A putative viral defence mechanism in archaeal cells

Reidun K. Lillestøl (1), Peter Redder (1), Roger A. Garrett (1) and Kim Brügger (1, 2)

1. Institute of Molecular Biology, University of Copenhagen, Sølvgade 83H, DK1307 Copenhagen K, Denmark / 2. Corresponding author ([email protected]) / Received April 27, 2006; accepted June 26, 2006; published online July 10, 2006

Summary

Clusters of regularly spaced direct repeats, separated by unconserved spacer sequences, are ubiquitous in archaeal chromosomes and occur in some plasmids. Some clusters constitute around 1% of chromosomal DNA. Similarly structured clusters, generally smaller, also occur in some bacterial chromosomes.
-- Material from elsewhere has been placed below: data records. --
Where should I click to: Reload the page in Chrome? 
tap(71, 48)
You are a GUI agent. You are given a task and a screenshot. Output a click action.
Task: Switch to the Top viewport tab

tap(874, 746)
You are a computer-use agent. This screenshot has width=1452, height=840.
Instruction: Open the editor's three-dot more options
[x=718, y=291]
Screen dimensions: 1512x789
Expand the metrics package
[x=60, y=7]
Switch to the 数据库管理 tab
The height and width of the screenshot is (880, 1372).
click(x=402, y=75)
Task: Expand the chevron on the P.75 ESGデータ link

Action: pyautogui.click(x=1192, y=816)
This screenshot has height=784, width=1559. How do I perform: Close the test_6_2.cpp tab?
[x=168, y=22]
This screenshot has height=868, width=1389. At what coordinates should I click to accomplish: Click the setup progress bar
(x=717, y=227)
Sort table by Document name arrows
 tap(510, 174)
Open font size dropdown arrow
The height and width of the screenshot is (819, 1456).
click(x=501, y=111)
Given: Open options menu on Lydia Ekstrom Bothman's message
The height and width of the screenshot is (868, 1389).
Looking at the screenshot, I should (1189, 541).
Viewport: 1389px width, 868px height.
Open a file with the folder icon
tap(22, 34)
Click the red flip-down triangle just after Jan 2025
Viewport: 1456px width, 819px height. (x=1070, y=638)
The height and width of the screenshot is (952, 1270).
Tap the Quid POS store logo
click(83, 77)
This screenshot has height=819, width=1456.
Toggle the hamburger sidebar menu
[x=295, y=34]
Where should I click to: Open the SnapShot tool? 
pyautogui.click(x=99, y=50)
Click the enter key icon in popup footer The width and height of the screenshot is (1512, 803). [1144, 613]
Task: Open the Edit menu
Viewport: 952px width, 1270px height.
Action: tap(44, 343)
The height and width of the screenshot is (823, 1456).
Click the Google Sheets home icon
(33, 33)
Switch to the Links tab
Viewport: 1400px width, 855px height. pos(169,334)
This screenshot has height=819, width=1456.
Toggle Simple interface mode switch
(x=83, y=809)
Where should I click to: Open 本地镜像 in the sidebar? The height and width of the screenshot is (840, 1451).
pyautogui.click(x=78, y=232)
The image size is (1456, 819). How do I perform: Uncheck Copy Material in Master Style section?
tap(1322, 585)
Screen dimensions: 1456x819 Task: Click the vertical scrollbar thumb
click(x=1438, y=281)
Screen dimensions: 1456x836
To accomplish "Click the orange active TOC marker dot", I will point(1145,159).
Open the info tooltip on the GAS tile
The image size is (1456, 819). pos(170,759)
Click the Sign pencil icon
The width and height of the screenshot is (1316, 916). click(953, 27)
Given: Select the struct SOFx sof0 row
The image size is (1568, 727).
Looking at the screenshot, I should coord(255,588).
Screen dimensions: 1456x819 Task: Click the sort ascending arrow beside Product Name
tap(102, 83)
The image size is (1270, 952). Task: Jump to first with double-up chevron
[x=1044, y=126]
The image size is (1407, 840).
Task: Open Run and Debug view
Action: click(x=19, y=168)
Although early studies implicated these clusters in segregation/partition functions, recent evidence suggests that the spacer sequences derive from extrachromosomal elements, and, primarily, viruses. This has led to the proposal that the clusters provide a defence against viral propagation in cells, and that both the mode of inhibition of viral propagation and the mechanism of adding spacer-repeat units to clusters, are dependent on RNAs transcribed from the clusters. Moreover, the putative inhibitory apparatus (piRNA-based) may be evolutionarily related to the interference RNA systems (siRNA and miRNA), which are common in eukarya. Here, we analyze all the current data on archaeal repeat clusters and provide some new insights into their diverse structures, transcriptional properties and mode of structural development. The results are consistent with larger cluster transcripts being processed at the centers of the repeat sequences and being further trimmed by exonucleases to yield a dominant, intracellular RNA species, which corresponds approximately to the size of a spacer. Furthermore, analysis of the extensive clusters of Sulfolobus solfataricus strains P1 and P2B provides support for the presence of a flanking sequence adjoining a cluster being a prerequisite for the incorporation of new spacer-repeat units, which occurs between the flanking sequence and the cluster. An archaeal database summarizing the data will be maintained at http://dac.molbio.ku.dk/dbs/SRSR/.

Keywords: archaeal genomes, piRNA, plasmids, SRSR-CRISPR, viruses.